Expression of group A and the A-like subset of group B Plasmodium falciparum erythrocyte membrane protein 1 (PfEMP1) is associated with severe malaria (SM). The diversity of var sequences combined with the challenges of distinct classification of patient pathologies has made studying the role of distinct PfEMP1 variants on malaria disease severity challenging. The application of retinopathy in the recent years has provided a further method to clinically evaluate children with cerebral malaria (CM). The question of whether children with clinical CM but no retinopathy represent a completely different disease process or a subgroup within the spectrum of CM remains an important question in malaria. In the current study, we use newly designed primer sets with the best coverage to date in a large cohort of children with SM to determine the role of var genes in malaria disease severity and especially CM as discriminated by retinopathy.
We performed qRT-PCR targeting the different subsets of these var genes on samples from Ugandan children with CM (n = 98, of whom 50 had malarial retinopathy [RP] and 47 did not [RN]), severe malarial anemia (SMA, n = 47), and asymptomatic parasitemia (AP, n = 14).
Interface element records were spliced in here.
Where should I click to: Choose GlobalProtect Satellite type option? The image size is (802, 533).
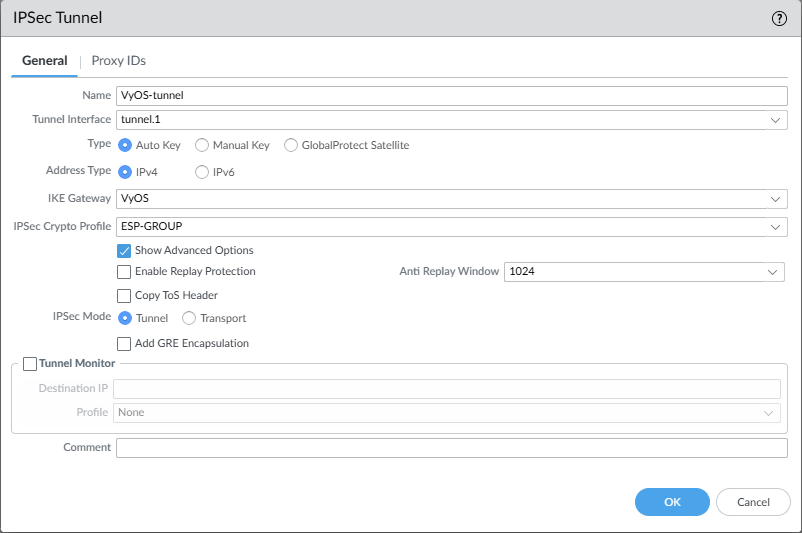click(292, 145)
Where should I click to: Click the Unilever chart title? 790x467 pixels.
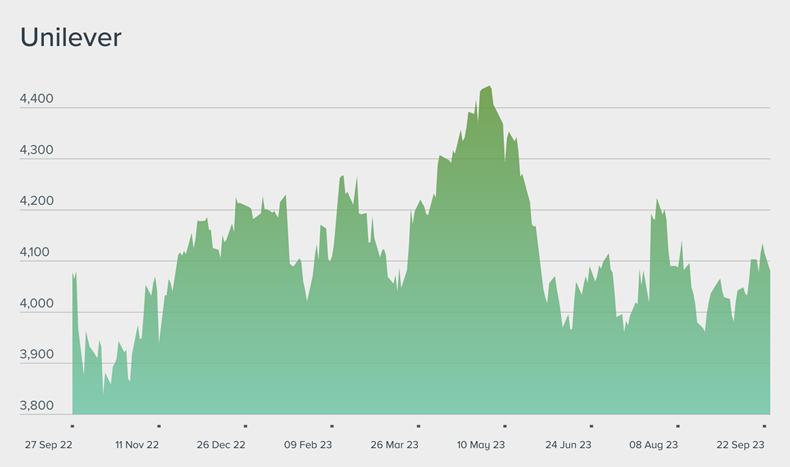(x=71, y=37)
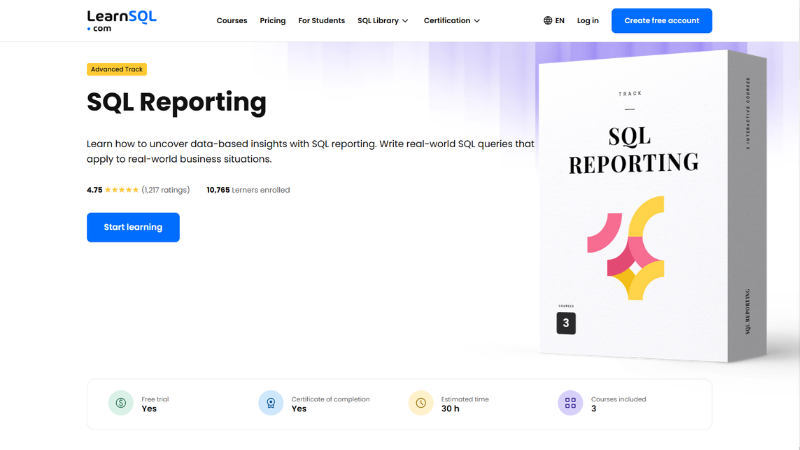Viewport: 800px width, 450px height.
Task: Click the 1,217 ratings text
Action: click(x=166, y=190)
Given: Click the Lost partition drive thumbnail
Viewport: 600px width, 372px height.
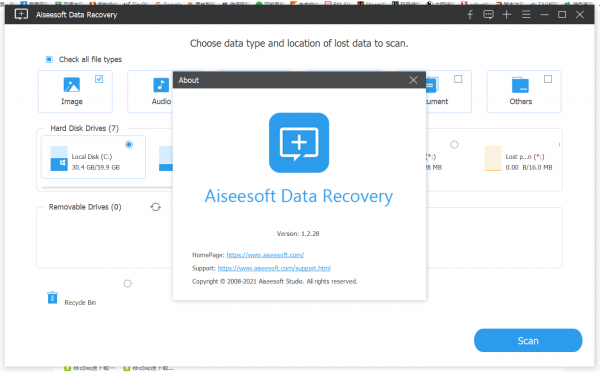Looking at the screenshot, I should 493,158.
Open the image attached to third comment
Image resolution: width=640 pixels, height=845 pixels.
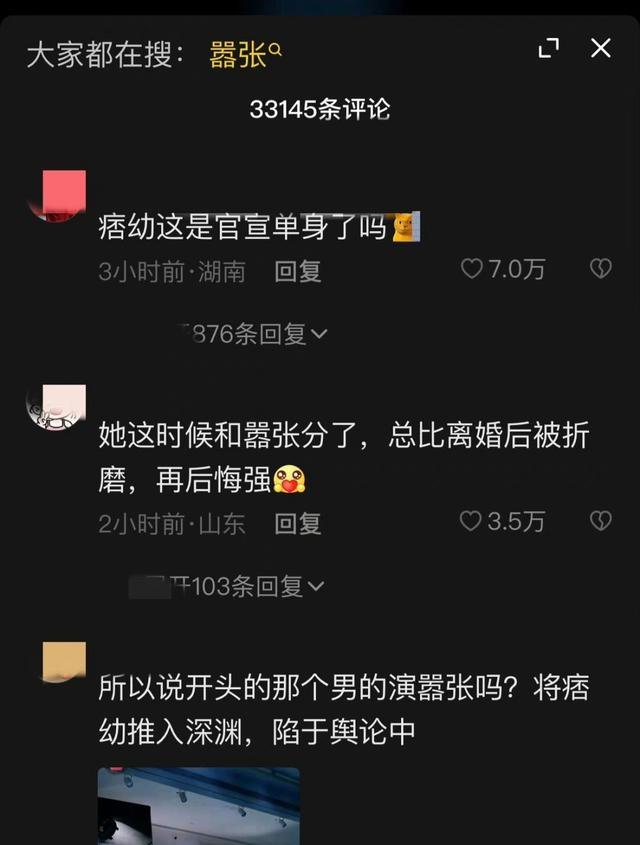(x=198, y=806)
The primers used in this study were designed based on var sequences from 226 Illumina whole genome sequenced P. falciparum field isolates.
Increasing severity of illness was associated with increasing levels of endothelial protein C receptor (EPCR)-binding PfEMP1. EPCR-binding PfEMP1 transcript levels were highest in children with combined CM and SMA and then decreased by level of disease severity: RP CM > RN CM > SMA > AP.
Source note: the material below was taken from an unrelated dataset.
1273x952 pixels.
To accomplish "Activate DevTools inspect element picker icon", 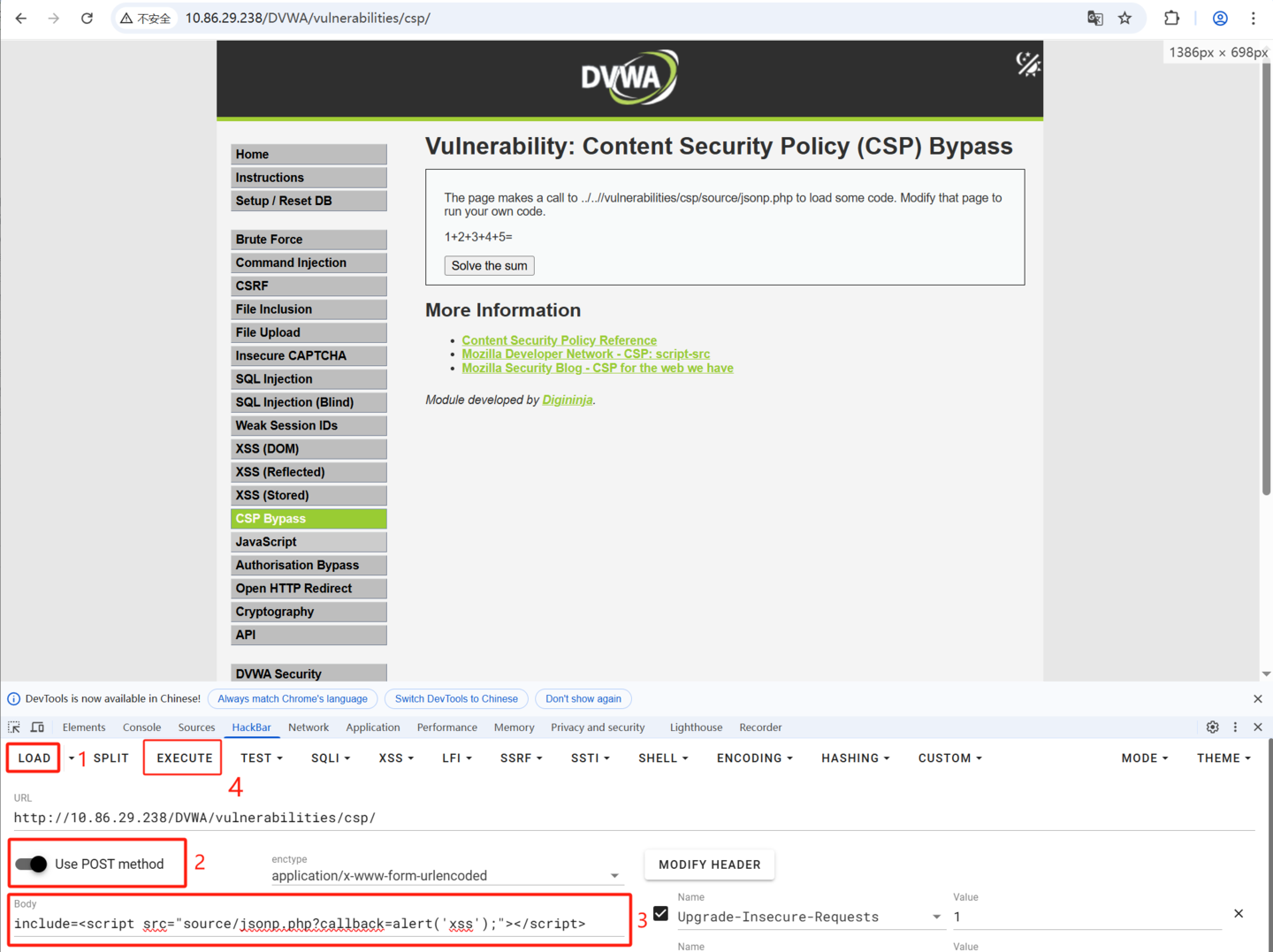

The study findings indicate that PfEMP1 binding to EPCR is important in the pathogenesis of SM, including RN CM, and suggest that increased expression of EPCR-binding PfEMP1 is associated with progressively more severe disease. Agents that block EPCR-binding of PfEMP1 could provide novel interventions to prevent or decrease disease severity in malaria.
A组以及B组恶性疟原虫红细胞膜蛋白1(PfEMP1)中的A样亚群的表达与重症疟疾(SM)相关。var基因序列的多样性,再加上对患者病理进行明确分类存在挑战,使得研究不同PfEMP1变体对疟疾疾病严重程度的作用具有挑战性。近年来视网膜病变的应用为临床评估脑型疟疾(CM)患儿提供了另一种方法。临床诊断为CM但无视网膜病变的儿童代表着一种完全不同的疾病过程,还是CM范围内的一个亚组,这一问题在疟疾研究中仍然很重要。在本研究中,我们使用了新设计的引物组,该引物组在迄今为止覆盖范围最佳,我们对一大群患SM的儿童进行研究,以确定var基因在疟疾疾病严重程度,尤其是通过视网膜病变区分的CM中的作用。
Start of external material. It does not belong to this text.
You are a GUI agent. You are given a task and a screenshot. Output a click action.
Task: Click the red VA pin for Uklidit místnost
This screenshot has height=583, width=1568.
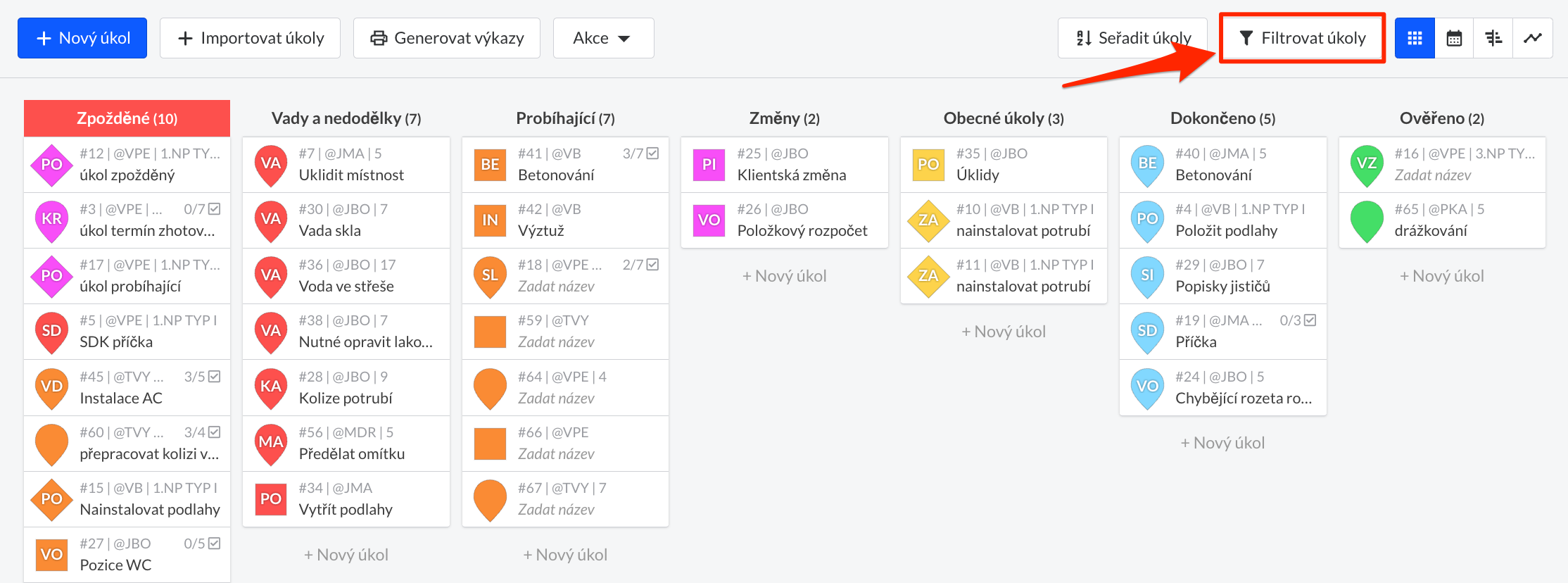pos(270,164)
我们对乌干达CM患儿(n = 98,其中50例有疟疾视网膜病变[RP],47例没有[RN])、严重疟疾贫血(SMA,n = 47)和无症状寄生虫血症(AP,n = 14)的样本,针对这些var基因的不同亚组进行了定量逆转录聚合酶链反应(qRT-PCR)。本研究中使用的引物是根据226株经Illumina全基因组测序恶性疟原虫野外分离株的var序列设计的。
疾病严重程度增加与内皮蛋白C受体(EPCR)结合型PfEMP1水平升高相关。EPCR结合型PfEMP1转录水平在合并CM和SMA的儿童中最高,然后随疾病严重程度降低:RP CM>RN CM>SMA>AP。
研究结果表明,PfEMP1与EPCR的结合在包括RN CM在内的SM发病机制中很重要,并表明EPCR结合型PfEMP1表达增加与疾病逐渐加重有关。阻断PfEMP1与EPCR结合的药物可为预防或降低疟疾疾病严重程度提供新的干预措施。